One of the biggest consumer complaints concerned the practice of reacting to late payments by raising interest rates. The new regulations allow for a penalty, but limit its severity. First, the credit card companies must give consumers more advance notice of a penalty rate increase. Gone is the 15-day notice, to be replaced by a 45-day period. Second, if a credit card company advertises a fixed rate, they won't be able to increase that rate-no matter what the reason.

Stuck on zero


One common maneuver used by credit card companies is to entice consumers to transfer their bad credit into an account that charges zero percent interest on balance transfers. People with bad debt often fall for this pitch, but are later shocked to discover that the companies will issue a finance charge on any unpaid balance after the introductory period has expired. The charge is generally an interest payment for the previous six months. Under the new regulations, companies can't charge interest for the six months that have lapsed, but can charge interest on that balance moving forward.

Specifying where the money goes


Another tactic of credit card companies is to apply your payments to the portion of credit debt that's carrying the lowest interest rate.
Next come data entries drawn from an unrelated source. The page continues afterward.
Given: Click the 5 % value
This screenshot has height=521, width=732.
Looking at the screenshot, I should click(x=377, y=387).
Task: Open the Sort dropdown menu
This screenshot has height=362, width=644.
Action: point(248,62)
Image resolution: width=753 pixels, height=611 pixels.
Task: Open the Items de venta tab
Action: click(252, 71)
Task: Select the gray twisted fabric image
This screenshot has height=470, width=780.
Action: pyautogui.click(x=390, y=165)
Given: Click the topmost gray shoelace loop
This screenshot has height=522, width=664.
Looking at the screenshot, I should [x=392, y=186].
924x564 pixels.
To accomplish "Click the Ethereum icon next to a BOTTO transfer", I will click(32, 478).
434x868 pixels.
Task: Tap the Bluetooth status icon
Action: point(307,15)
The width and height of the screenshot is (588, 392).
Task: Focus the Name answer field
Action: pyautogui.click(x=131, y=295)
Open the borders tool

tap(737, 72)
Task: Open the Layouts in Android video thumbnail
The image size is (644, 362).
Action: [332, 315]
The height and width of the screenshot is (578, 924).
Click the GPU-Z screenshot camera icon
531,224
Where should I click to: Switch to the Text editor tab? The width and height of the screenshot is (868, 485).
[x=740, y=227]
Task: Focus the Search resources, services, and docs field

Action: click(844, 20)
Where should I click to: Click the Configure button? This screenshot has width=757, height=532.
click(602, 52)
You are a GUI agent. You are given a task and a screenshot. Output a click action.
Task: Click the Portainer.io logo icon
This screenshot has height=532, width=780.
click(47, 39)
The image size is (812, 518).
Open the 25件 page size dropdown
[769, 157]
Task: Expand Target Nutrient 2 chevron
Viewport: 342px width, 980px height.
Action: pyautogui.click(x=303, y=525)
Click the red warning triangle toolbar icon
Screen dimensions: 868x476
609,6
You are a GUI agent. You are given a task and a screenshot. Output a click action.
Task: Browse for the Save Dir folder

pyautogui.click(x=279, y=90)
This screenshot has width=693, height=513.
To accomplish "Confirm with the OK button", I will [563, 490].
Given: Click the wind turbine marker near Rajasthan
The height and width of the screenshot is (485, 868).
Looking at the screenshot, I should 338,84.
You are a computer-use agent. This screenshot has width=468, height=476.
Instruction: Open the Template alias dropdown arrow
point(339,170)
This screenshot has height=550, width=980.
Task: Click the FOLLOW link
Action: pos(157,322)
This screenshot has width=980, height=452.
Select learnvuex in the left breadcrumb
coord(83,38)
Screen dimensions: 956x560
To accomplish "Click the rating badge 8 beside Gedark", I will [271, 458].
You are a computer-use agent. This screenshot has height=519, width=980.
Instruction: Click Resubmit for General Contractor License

If you transferred a balance onto your credit card at a 6 percent interest rate, for example, and then were charged 12 percent for subsequent purchases, the credit card would apply your payments to the balance with the lower interest rate. They'd continue to collect finance charges on the balance with the 12 percent rate.

New regulations now specify that the companies must either allocate the payments to the balance with the higher rate, or spread it evenly throughout the entire consumer debt.

The new federal regulations will include sweeping changes for many credit card companies. It may also adversely impact consumers. Without being able to use penalties to recoup losses, credit card companies will now be more selective about whom they extend credit to. The end result: An industry with increased integrity, but decreased liquidity.